(Stored data entries)
===

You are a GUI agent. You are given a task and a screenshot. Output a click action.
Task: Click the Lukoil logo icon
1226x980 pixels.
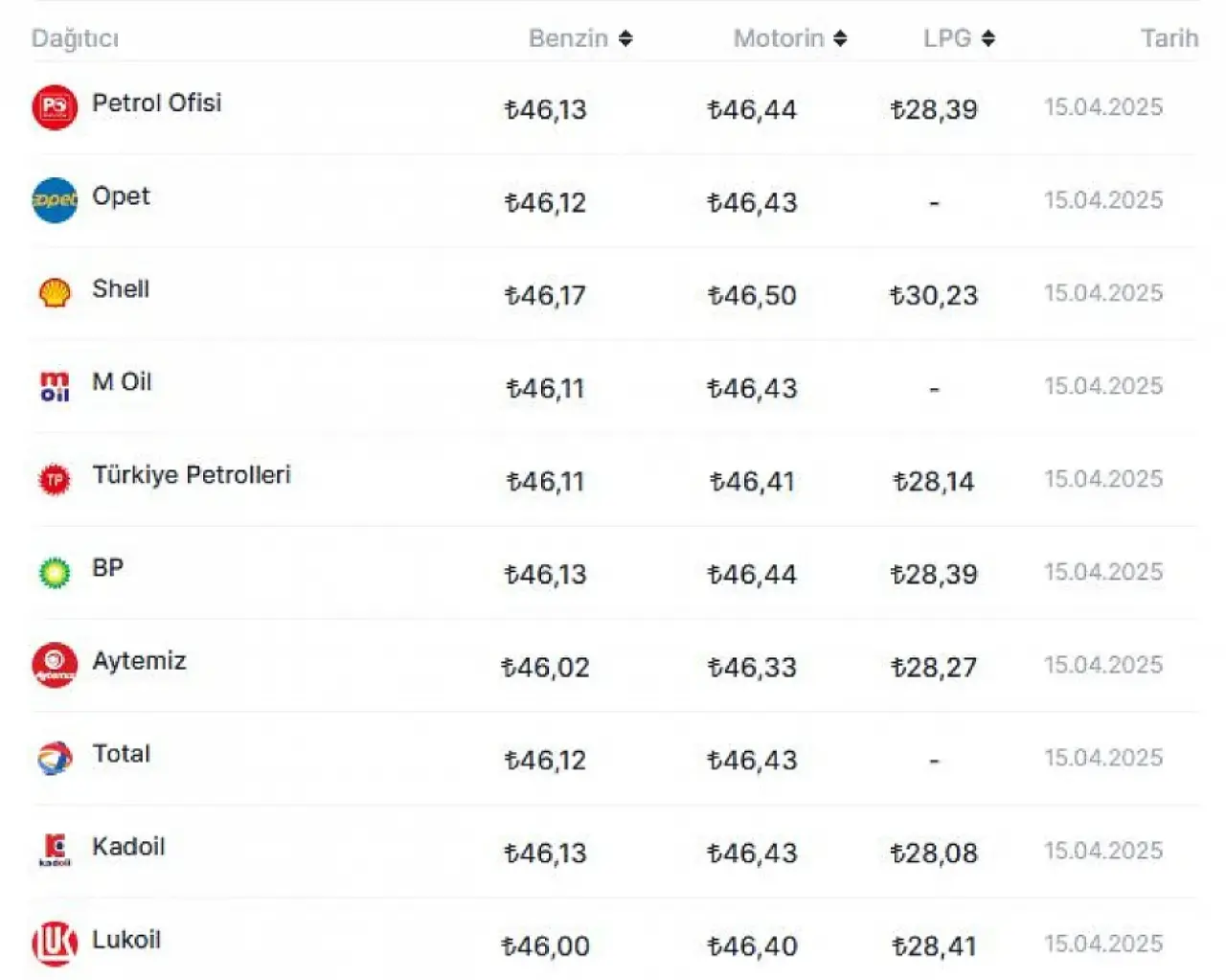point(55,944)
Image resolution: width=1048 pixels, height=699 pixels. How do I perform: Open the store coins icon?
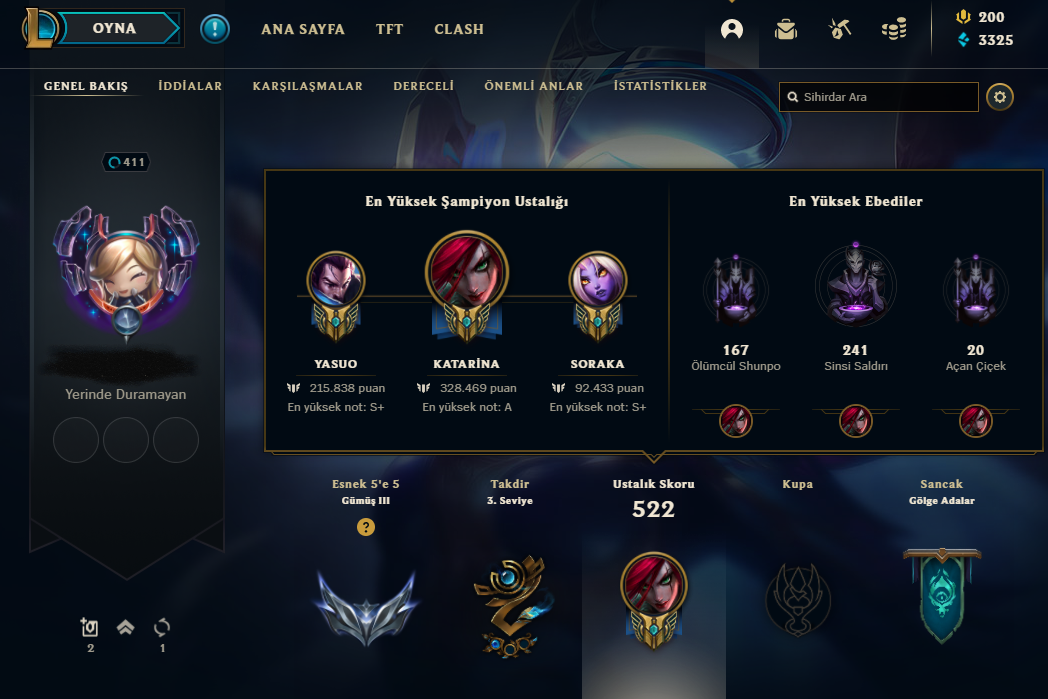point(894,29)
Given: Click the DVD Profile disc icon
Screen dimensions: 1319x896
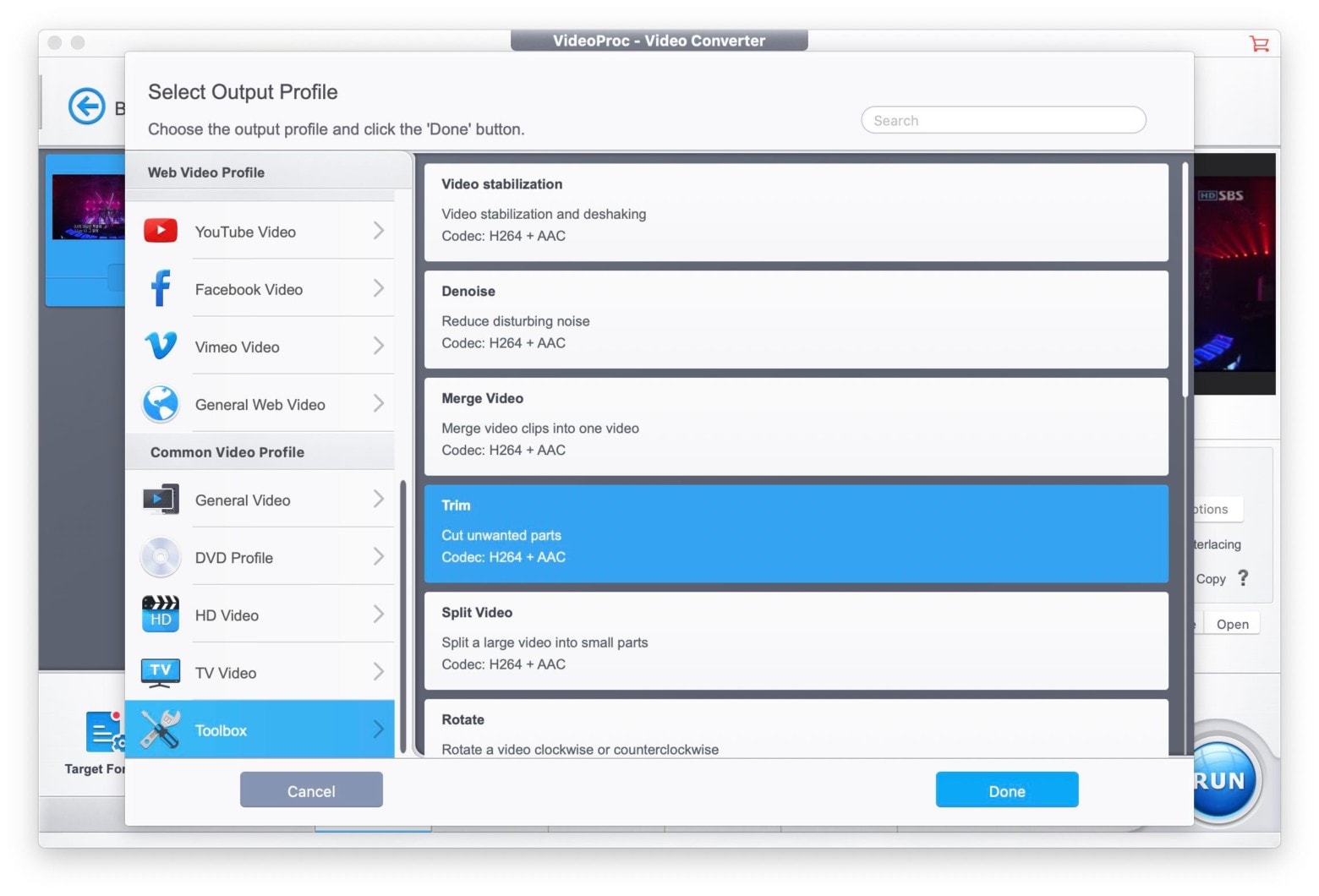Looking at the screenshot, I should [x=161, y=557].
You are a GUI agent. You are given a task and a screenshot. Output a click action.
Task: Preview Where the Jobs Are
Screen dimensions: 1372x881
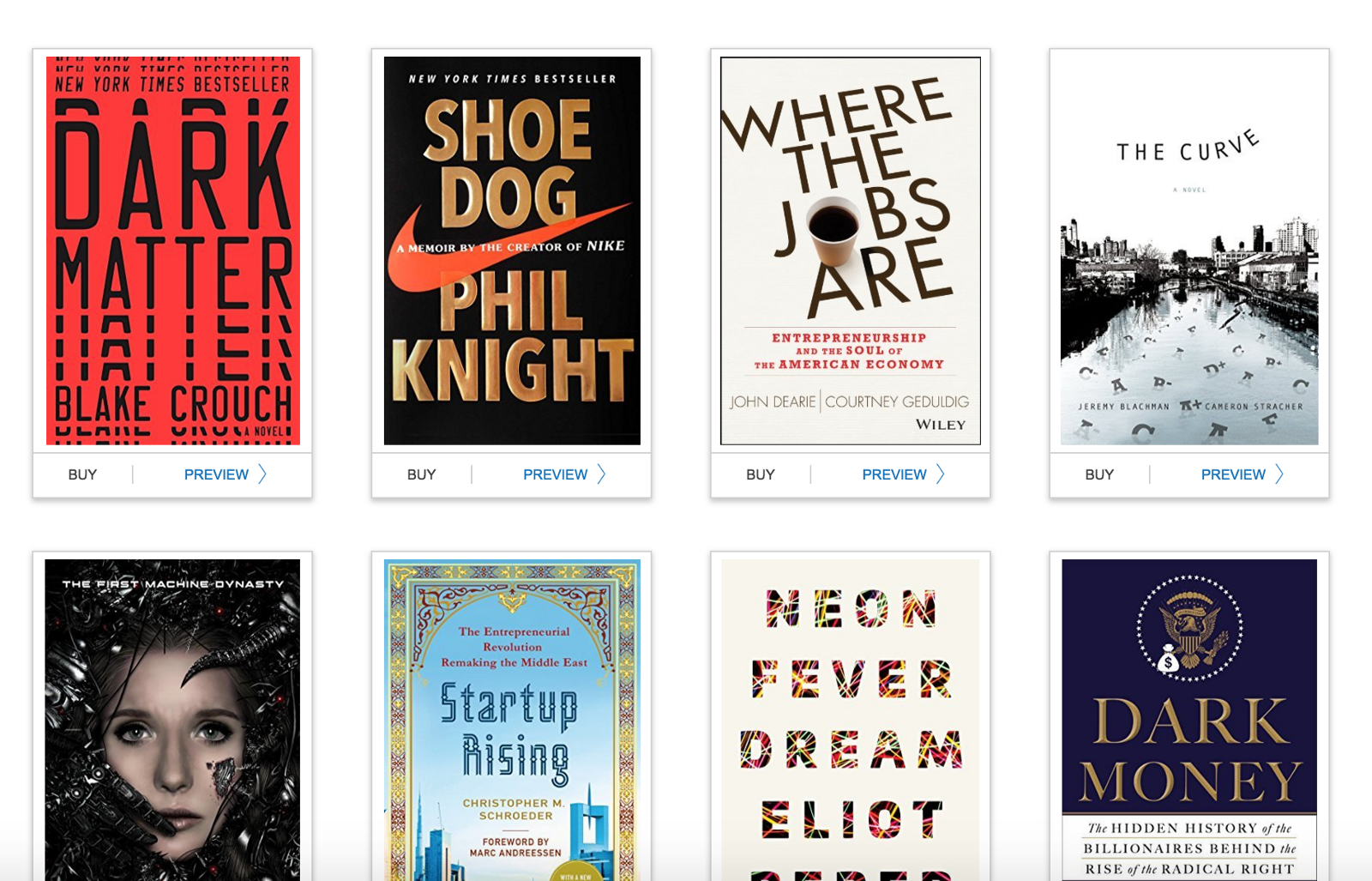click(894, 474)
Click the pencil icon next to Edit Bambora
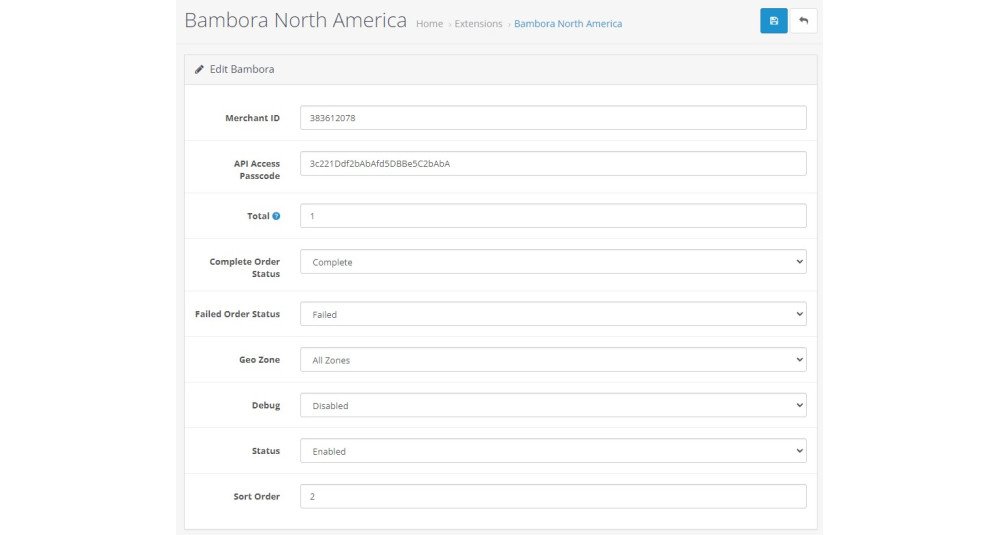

===

### Your instructions
Please write out the lines above exactly, from the one that contains "Image resolution: width=1048" through the final line, and include none of the pictures.

### Answer box
Image resolution: width=1048 pixels, height=699 pixels. How do I perform: Open the store coins icon?
point(894,29)
Given: Click the DVD Profile disc icon
Screen dimensions: 1319x896
Looking at the screenshot, I should [x=161, y=557].
You are a GUI agent. You are given a task and a screenshot. Output a click action.
Task: Preview Where the Jobs Are
Screen dimensions: 1372x881
click(894, 474)
Click the pencil icon next to Edit Bambora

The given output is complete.